Rating: 18 Duration: 116 minutes Reviewed: April 28 2000

At the finale, a door opens of its own volition to suggest there may yet be a fourth slice of this cult American teen terror series. Yet Wes Craven should firmly slam shut that door: the Scream franchise was always planned to be a trilogy; Scream innovator Kevin Williamson had already handed over the screenplay baton to Ehren Kruger for the third instalment, and it would be impossible for the increasingly gothic Courtney Cox Arquette to come up with a more horrendous haircut than the jagged-edge Carrie Fisher meets Morticia Addams look she parades here.

The original Scream was an unknown quantity: a knowing parody of the Roger Corman school of trashy slasher movie, filled with cynicism, irony and teenage pouting, petulant pulchritude, and it was scary too.

The self-referential Scream 3 suffers the curse of the third instalment: by now Scream is a totally known quantity; the characters are in a well-worn groove; the original inspiration has dried up and, not without irony, the series is now without irony, formerly its trump card. Instead, in-jokes are in, and frankly smug in-jokes should be out.

The series has to become ever more convoluted, and sure enough Scream 3 is a movie within a movie with references to two earlier movies. And so, Courtney Cox Arquette's TV reporter Gale Weathers has to watch absurdly pushy Jennifer Jolie (American indie queen Parker Posey) play her unscrupulous superbitch character to the B-movie method maximum in Stab 3: Return To Woodsboro, the Hollywood re-creation of the serial killings in Scream and Scream 2.

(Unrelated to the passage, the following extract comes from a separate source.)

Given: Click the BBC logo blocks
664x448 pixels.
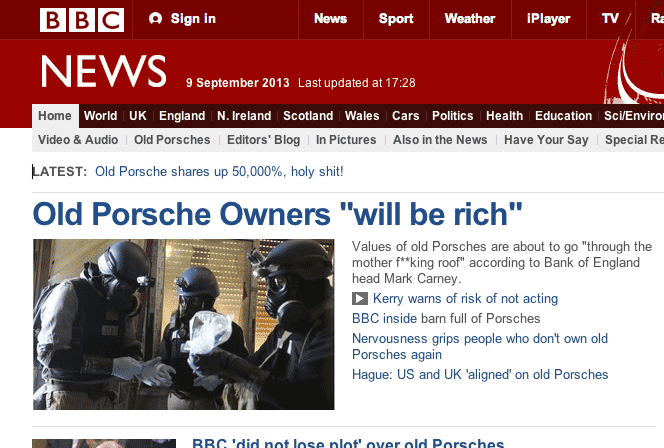Looking at the screenshot, I should point(82,19).
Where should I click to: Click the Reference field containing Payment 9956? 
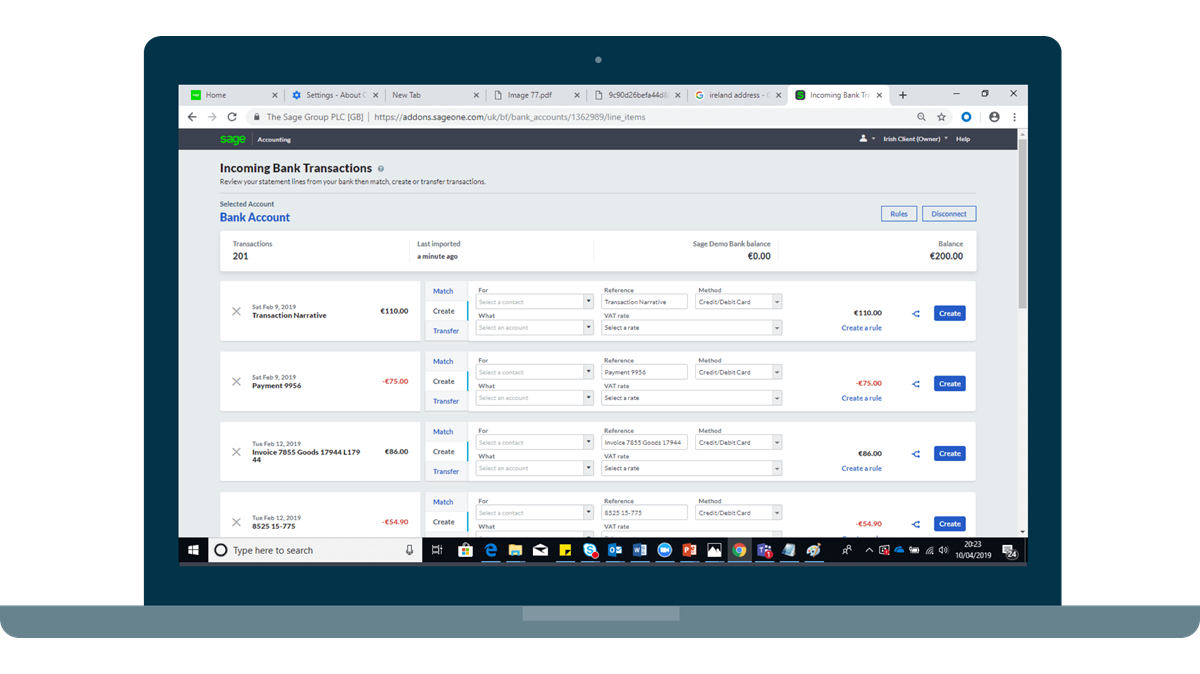(645, 372)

Likewise, David Arquette (Cox's husband, hence her name change) returns as deputy Dewey, now consigned to the role of technical advisor on the Stab 3 lot. Completing the comeback trio (everything is done in threes in Scream 3), Neve Campbell's ever-threatened Sidney Prescott must confront the Scream-masked slasher once more when it becomes apparent he is killing the Stab 3 cast in the very order in which their characters died previously.

First to make an exit is Jenny McCarthy, amusingly over-playing a blonde bimbo by the name of Sarah Darling, who complains of being a 35 year old being forced to play a 21 year old with only two scenes. Naturally, she lasts only two scenes, but new writer Kruger fails to sustain this humour, while Craven's maze of alternate realities is proficiently constructed but devoid of spooks and surprise twists, and the regular cast act as if they have seen it all before...which they have of course.

Scream 3 becomes the very movie the series first set out to parody, and no, that is not the ultimate joke played by Craven.